[Recorded data]
****************************************

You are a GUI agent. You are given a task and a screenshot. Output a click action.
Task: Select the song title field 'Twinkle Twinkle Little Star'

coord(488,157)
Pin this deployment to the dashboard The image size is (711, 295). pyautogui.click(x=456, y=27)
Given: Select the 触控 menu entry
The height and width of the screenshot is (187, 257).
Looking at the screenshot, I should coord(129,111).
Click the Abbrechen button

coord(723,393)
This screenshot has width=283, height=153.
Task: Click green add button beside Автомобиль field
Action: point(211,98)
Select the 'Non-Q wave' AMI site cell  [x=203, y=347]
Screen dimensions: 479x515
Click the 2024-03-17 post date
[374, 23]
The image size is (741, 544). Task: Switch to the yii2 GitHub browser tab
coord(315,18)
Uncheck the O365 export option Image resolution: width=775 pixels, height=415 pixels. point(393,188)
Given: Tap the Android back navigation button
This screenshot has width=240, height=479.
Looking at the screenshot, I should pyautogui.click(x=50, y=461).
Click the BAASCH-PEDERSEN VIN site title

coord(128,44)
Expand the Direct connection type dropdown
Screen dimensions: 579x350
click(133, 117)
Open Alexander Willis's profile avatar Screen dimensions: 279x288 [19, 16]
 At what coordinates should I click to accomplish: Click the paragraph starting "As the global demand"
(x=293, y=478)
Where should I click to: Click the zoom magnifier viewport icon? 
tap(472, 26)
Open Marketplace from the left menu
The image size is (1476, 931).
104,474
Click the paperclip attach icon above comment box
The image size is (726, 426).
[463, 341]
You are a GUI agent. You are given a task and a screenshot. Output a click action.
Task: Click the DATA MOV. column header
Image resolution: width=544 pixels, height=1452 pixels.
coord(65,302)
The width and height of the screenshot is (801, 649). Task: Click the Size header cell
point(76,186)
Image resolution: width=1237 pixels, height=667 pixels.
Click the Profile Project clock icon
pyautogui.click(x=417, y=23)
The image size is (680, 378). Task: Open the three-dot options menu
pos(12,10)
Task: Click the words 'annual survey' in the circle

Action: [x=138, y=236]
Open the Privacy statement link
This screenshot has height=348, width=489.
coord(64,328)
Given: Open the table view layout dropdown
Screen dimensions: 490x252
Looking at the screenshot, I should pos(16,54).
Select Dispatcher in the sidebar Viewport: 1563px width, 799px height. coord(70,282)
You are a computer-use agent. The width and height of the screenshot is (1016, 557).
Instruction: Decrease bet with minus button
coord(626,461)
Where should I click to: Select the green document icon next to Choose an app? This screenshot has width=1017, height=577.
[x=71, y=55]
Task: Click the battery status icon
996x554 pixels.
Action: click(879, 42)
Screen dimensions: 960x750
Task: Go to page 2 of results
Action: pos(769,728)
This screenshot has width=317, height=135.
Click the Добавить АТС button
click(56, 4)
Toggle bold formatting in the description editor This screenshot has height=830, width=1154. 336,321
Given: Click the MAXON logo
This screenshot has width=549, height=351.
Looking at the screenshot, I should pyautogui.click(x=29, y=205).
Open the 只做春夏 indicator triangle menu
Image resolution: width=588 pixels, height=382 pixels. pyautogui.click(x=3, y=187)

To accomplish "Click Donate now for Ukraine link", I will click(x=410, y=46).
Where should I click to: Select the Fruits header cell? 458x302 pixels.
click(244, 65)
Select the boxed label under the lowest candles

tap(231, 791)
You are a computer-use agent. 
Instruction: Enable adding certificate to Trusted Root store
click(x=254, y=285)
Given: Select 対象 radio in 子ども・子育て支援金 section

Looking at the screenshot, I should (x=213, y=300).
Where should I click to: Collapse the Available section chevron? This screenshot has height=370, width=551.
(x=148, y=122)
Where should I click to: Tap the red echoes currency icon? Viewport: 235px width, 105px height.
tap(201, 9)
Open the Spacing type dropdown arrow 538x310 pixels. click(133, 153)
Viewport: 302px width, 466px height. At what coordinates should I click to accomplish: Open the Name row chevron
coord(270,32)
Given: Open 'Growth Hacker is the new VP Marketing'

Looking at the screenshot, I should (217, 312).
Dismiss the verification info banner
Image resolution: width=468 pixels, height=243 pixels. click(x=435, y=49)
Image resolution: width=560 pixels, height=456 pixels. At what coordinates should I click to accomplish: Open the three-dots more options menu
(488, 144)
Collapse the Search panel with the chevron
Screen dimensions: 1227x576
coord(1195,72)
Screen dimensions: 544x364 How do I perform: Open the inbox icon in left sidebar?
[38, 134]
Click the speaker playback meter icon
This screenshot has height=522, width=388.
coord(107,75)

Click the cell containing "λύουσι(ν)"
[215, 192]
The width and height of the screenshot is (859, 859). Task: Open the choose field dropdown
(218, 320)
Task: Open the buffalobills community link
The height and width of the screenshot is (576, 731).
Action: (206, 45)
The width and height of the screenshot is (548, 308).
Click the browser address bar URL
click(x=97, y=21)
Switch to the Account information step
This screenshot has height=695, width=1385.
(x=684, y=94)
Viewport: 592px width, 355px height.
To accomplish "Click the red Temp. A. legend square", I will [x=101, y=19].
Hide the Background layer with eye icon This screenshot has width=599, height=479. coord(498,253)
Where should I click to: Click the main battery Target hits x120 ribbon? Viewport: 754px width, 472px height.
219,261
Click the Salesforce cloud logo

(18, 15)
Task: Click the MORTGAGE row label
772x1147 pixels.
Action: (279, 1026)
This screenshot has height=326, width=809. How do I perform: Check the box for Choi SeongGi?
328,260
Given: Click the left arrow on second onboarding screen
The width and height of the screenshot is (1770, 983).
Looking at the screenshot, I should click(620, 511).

****************************************

Make a list of all lines in the data that contain "agent".

You are a GUI agent. You are given a task and a screenshot. Output a click action.
You are a GUI agent. You are given a task and a screenshot. Output a click action.
You are a computer-use agent. The width and height of the screenshot is (1016, 557).
You are a computer-use agent. 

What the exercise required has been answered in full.